In the past 60 years, the lower Mekong region has been the epicenter of drug resistance. Repeatedly, resistance has emerged here before spreading to the rest of the world, successively undermining the effectiveness of chloroquine, sulfadoxine-pyrimethamine and mefloquine28. The vast majority of parasites in this region are multidrug resistant, possessing both crt mutations encoding p.Lys76Thr and dhfr mutations encoding p.Ser108Asn, the critical determinants of chloroquine and pyrimethamine resistance, respectively. Several factors have been proposed to explain such a propensity for drug resistance, such as low transmission rates promoting high rates of parasite inbreeding16, a checkered history of public health interventions29 and the widespread availability of poor-quality antimalarials30. It has also been hypothesized that P. falciparum in Southeast Asia may have a genetic predisposition to develop resistance-causing mutations31; thus far, this hypothesis has been backed by inference from experimental systems32,33. Here we describe the first clear epidemiological evidence, to our knowledge, for such an effect. Scientifically, these data provide a foundation for investigating the complex multistage processes by which antimalarial drug resistance evolves in natural parasite populations. Practically, these findings raise concern that, unless efforts to eliminate malaria from the greater Mekong subregion are rapidly and successfully implemented, further mutations may lead to high-level resistance both to artemisinin and to ACT partner drugs. Although artemisinin resistance appears to have made little progress in other parts of the world, the situation might change as the phenotype continues to evolve, and understanding the multiple genetic factors involved in this process may provide vital clues about how to prevent its spread.

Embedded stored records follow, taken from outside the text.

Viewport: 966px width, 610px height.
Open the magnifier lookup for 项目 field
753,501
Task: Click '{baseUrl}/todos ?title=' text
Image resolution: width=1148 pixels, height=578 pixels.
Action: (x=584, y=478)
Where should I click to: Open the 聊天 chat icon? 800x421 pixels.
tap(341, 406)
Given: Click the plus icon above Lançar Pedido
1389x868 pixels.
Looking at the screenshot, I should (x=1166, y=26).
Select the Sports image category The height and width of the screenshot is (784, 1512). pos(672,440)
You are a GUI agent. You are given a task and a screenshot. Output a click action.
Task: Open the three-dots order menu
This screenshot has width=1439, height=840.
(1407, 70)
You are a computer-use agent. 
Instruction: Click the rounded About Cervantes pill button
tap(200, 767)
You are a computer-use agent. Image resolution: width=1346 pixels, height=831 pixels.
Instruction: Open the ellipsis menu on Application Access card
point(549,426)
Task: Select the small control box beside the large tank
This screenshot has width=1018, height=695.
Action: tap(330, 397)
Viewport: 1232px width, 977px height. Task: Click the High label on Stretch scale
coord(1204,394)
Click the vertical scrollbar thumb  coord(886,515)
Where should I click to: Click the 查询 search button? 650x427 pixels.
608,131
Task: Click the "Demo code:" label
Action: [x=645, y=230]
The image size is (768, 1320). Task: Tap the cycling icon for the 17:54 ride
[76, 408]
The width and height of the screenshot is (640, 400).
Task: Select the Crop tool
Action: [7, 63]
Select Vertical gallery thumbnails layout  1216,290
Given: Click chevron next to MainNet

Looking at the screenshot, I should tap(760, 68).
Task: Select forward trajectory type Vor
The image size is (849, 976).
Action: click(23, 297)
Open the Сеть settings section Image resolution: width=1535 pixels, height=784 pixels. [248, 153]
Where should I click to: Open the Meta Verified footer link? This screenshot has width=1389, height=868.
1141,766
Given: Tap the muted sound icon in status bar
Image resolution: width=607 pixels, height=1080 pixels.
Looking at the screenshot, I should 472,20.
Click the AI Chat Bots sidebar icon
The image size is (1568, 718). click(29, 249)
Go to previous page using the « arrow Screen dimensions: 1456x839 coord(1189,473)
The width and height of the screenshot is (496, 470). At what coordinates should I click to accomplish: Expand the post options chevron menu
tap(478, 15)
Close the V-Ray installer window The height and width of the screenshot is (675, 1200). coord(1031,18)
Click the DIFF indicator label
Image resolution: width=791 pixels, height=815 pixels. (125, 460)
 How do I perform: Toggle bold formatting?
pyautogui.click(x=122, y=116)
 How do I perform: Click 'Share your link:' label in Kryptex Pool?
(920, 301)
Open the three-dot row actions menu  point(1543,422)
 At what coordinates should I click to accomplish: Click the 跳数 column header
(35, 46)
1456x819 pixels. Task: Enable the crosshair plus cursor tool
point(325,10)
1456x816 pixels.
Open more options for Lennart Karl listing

MalariaGEN Plasmodium falciparum Community Project, http://www.malariagen.net/projects/parasite/pf; European Nucleotide Archive (ENA), http://www.ebi.ac.uk/ena/; P. falciparum 3D7 reference sequence V3, ftp://ftp.sanger.ac.uk/pub/pathogens/Plasmodium/falciparum/3D7/3D7.latest_version/version3/; Parasite Clearance Estimator, Worldwide Antimalarial Resistance Network (WWARN), https://www.wwarn.org/toolkit/data-management/parasite-clearance-estimator; R language, http://www.r-project.org/; R language ape package, http://ape-package.ird.fr/; R language stats package, http://stat.ethz.ch/R-manual/R-patched/library/stats/html/00Index.html; ADMIXTURE program, http://www.genetics.ucla.edu/software/admixture/; PLINK toolset, http://pngu.mgh.harvard.edu/~purcell/plink/.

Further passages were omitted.